Long-lived Scattering Resonances and Bragg Structures

We consider a system governed by the wave equation with index of refraction $n(x)$, taken to be variable within a bounded region $\Omega\subset \mathbb R^d$, and constant in $\mathbb R^d \setminus \Omega$. The solution of the time-dependent wave equation with initial data, which is localized in $\Omega$, spreads and decays with advancing time. This rate of decay can be measured (for $d=1,3$, and more generally, $d$ odd) in terms of the eigenvalues of the scattering resonance problem, a non-selfadjoint eigenvalue problem governing the time-harmonic solutions of the wave (Helmholtz) equation which are outgoing at $\infty$. Specifically, the rate of energy escape from $\Omega$ is governed by the complex scattering eigenfrequency, which is closest to the real axis. We study the structural design problem: Find a refractive index profile $n_*(x)$ within an admissible class which has a scattering frequency with minimal imaginary part.
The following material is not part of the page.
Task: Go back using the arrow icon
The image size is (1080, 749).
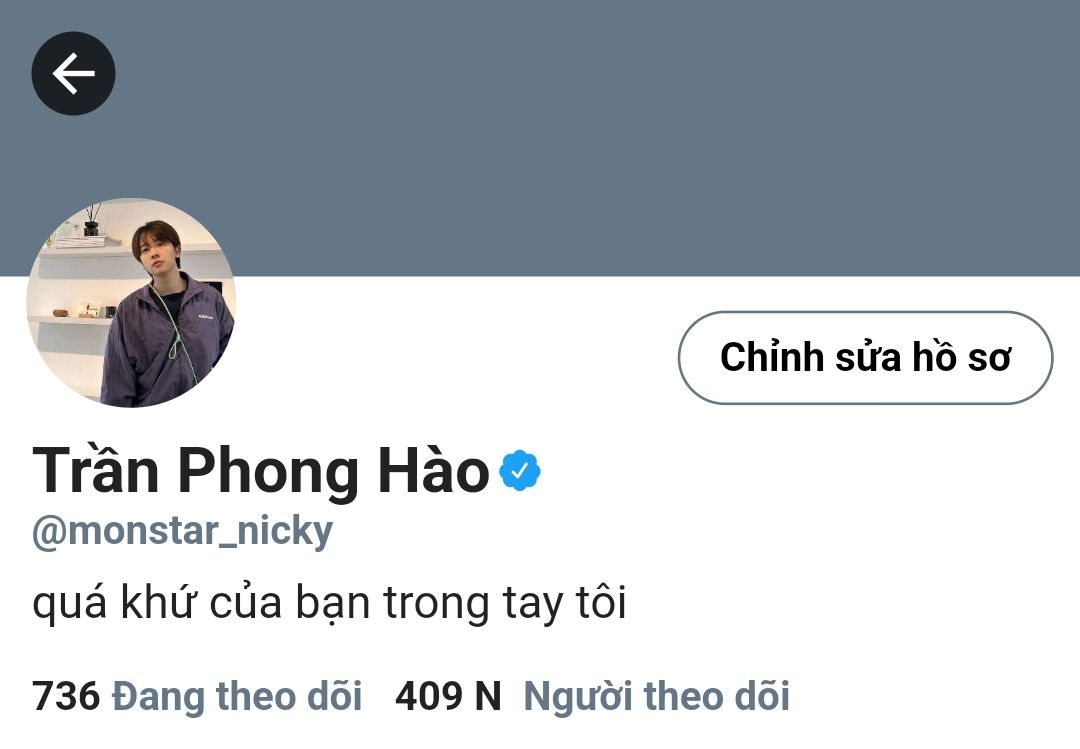Action: (73, 73)
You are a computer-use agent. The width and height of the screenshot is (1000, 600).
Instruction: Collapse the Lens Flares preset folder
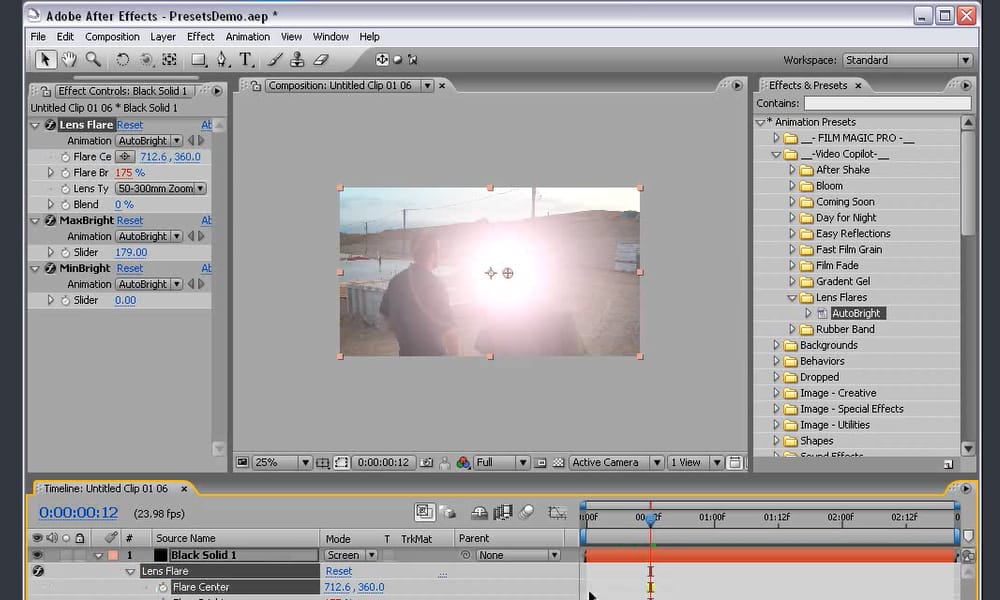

The admissible class is defined in terms of the compact support of $n(x)-1$ and pointwise upper and lower (material) bounds on $n(x)$ for $x \in \Omega$, i.e., $0 < n_- \leq n(x) \leq n_+ < \infty$. We formulate this problem as a constrained optimization problem and prove that an optimal structure, $n_*(x)$ exists. Furthermore, $n_*(x)$ is piecewise constant and achieves the material bounds, i.e., $n_*(x) \in {n_-, n_+} $. In one dimension, we establish a connection between $n_*(x)$ and the well-known class of Bragg structures, where $n(x)$ is constant on intervals whose length is one-quarter of the effective wavelength.